The request:
Please return the listing below verbatim, from its first line up to and including the line containing "(x=157, y=304)".

# Listed records start

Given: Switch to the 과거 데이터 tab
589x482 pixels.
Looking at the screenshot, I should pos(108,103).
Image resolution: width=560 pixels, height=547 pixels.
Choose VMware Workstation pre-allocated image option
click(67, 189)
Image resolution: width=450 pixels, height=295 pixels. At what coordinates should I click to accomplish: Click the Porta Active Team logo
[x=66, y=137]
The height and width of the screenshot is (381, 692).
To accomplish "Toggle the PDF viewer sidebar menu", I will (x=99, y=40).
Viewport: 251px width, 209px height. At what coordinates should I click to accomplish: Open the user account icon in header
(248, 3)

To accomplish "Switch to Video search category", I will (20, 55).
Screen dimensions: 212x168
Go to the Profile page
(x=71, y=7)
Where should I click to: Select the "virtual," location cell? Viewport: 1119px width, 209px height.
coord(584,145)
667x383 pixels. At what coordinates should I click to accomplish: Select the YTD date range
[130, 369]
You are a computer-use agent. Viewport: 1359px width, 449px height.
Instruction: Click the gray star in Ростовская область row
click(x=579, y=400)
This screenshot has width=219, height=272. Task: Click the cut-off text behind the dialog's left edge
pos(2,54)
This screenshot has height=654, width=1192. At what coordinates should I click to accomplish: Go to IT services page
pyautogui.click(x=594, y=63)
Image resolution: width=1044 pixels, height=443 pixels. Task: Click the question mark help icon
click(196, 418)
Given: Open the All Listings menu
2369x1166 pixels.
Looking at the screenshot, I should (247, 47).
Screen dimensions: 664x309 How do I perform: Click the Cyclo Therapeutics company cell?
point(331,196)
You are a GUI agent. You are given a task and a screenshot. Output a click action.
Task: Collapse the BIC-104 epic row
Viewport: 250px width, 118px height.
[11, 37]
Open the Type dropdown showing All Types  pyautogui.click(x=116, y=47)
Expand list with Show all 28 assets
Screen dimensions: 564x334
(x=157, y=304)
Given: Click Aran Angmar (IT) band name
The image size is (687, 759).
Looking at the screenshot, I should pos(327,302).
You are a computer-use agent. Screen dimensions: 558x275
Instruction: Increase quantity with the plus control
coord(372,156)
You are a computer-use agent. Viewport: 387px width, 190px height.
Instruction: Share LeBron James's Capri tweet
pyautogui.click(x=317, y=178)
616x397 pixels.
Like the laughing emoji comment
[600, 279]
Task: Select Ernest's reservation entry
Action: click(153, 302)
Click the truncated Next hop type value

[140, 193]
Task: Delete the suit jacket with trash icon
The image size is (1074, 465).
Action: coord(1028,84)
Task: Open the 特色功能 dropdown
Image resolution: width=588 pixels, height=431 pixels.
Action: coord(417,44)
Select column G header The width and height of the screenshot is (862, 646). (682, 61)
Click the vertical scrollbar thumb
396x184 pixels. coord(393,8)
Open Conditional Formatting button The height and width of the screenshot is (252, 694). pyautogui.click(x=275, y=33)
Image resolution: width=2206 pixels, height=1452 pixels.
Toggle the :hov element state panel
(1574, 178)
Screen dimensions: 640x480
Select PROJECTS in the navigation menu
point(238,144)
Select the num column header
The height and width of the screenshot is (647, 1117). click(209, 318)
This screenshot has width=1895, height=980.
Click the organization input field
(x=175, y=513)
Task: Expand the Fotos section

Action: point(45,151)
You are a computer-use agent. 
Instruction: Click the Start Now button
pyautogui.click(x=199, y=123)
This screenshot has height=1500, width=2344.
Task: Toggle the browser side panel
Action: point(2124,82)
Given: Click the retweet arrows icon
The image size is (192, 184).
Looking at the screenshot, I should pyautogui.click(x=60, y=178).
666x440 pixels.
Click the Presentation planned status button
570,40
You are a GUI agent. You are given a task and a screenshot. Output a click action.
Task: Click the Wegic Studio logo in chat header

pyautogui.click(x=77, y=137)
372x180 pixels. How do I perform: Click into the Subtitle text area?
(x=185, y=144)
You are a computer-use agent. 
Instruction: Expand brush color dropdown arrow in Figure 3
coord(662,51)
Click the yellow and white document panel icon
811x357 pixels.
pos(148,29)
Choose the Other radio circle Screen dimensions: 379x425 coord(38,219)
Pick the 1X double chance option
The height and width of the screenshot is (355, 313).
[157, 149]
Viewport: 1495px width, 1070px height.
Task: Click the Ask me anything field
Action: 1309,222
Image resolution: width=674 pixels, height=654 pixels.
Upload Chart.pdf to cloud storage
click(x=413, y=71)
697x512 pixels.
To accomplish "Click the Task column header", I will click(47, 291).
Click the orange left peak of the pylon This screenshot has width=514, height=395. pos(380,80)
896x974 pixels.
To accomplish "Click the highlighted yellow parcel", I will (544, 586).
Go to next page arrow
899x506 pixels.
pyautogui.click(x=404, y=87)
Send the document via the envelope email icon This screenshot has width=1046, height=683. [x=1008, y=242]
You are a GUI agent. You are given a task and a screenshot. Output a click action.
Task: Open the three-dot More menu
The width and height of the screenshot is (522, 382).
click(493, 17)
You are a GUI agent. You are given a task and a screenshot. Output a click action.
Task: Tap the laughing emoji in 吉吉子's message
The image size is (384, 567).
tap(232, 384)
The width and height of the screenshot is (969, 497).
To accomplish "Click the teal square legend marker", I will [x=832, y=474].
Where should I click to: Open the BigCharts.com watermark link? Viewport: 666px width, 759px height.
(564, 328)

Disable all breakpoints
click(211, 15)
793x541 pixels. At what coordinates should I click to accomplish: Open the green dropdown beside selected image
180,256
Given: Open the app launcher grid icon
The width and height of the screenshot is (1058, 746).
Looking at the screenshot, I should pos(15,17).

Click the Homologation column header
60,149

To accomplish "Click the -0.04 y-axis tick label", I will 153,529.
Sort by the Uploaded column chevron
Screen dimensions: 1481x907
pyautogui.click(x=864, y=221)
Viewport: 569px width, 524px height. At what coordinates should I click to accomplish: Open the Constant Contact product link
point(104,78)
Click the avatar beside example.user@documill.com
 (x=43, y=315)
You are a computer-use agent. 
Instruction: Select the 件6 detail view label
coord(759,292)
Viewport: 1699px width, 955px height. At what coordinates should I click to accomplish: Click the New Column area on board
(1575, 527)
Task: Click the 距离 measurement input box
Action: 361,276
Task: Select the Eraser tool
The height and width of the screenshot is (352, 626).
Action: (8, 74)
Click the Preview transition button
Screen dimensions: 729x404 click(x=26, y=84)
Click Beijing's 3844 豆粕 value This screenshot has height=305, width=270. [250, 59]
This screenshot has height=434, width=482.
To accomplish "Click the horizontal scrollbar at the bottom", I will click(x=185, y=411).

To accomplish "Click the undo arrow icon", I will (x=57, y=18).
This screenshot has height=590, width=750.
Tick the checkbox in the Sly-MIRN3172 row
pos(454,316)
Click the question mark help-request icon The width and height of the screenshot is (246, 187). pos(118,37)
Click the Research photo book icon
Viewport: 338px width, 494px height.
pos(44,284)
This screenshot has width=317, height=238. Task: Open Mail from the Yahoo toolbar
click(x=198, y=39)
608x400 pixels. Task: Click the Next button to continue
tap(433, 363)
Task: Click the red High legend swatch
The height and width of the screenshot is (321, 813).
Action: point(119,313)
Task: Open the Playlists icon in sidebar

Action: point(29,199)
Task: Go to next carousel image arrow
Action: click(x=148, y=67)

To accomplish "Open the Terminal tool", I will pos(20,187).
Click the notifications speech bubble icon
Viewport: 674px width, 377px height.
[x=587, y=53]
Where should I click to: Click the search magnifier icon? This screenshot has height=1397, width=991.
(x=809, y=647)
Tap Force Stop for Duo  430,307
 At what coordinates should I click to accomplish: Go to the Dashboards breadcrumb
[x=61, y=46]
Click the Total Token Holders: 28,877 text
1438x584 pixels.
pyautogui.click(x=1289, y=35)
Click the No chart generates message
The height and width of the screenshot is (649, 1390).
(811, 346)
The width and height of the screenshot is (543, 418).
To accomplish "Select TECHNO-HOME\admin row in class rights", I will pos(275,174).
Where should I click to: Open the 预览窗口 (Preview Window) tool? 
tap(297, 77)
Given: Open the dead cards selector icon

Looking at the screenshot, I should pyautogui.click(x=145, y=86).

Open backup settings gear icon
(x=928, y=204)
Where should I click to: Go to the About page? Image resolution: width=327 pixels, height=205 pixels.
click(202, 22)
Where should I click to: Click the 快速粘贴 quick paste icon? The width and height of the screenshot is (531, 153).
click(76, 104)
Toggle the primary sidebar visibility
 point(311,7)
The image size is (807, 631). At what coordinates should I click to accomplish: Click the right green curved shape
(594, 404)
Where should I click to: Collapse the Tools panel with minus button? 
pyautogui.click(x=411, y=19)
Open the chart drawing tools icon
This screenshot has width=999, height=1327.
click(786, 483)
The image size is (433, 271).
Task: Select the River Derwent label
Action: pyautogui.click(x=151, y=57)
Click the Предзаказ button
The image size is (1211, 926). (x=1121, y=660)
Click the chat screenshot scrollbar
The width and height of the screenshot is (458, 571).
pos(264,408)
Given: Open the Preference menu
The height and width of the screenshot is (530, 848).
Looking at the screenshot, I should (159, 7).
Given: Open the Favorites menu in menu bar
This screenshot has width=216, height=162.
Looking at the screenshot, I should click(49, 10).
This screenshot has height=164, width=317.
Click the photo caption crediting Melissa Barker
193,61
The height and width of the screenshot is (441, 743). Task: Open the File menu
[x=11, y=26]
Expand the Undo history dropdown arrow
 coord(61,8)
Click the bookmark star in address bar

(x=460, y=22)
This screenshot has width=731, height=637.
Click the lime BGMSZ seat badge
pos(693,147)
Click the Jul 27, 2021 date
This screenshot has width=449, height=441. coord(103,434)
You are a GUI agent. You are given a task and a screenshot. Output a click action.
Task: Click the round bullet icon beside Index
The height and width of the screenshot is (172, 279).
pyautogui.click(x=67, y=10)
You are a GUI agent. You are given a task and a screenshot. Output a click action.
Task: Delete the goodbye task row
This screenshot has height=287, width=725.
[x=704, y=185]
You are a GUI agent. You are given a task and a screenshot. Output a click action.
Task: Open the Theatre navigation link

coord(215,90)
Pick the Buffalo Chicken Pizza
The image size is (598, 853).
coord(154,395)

# Listed records end

Reply to the task:
Given: Switch to the 과거 데이터 tab
589x482 pixels.
Looking at the screenshot, I should pos(108,103).
Image resolution: width=560 pixels, height=547 pixels.
Choose VMware Workstation pre-allocated image option
click(67, 189)
Image resolution: width=450 pixels, height=295 pixels. At what coordinates should I click to accomplish: Click the Porta Active Team logo
[x=66, y=137]
The height and width of the screenshot is (381, 692).
To accomplish "Toggle the PDF viewer sidebar menu", I will (x=99, y=40).
Viewport: 251px width, 209px height. At what coordinates should I click to accomplish: Open the user account icon in header
(248, 3)

To accomplish "Switch to Video search category", I will (20, 55).
Screen dimensions: 212x168
Go to the Profile page
(x=71, y=7)
Where should I click to: Select the "virtual," location cell? Viewport: 1119px width, 209px height.
coord(584,145)
667x383 pixels. At what coordinates should I click to accomplish: Select the YTD date range
[130, 369]
You are a computer-use agent. Viewport: 1359px width, 449px height.
Instruction: Click the gray star in Ростовская область row
click(x=579, y=400)
This screenshot has width=219, height=272. Task: Click the cut-off text behind the dialog's left edge
pos(2,54)
This screenshot has height=654, width=1192. At what coordinates should I click to accomplish: Go to IT services page
pyautogui.click(x=594, y=63)
Image resolution: width=1044 pixels, height=443 pixels. Task: Click the question mark help icon
click(196, 418)
Given: Open the All Listings menu
2369x1166 pixels.
Looking at the screenshot, I should (247, 47).
Screen dimensions: 664x309 How do I perform: Click the Cyclo Therapeutics company cell?
point(331,196)
You are a GUI agent. You are given a task and a screenshot. Output a click action.
Task: Collapse the BIC-104 epic row
Viewport: 250px width, 118px height.
[11, 37]
Open the Type dropdown showing All Types  pyautogui.click(x=116, y=47)
Expand list with Show all 28 assets
Screen dimensions: 564x334
(x=157, y=304)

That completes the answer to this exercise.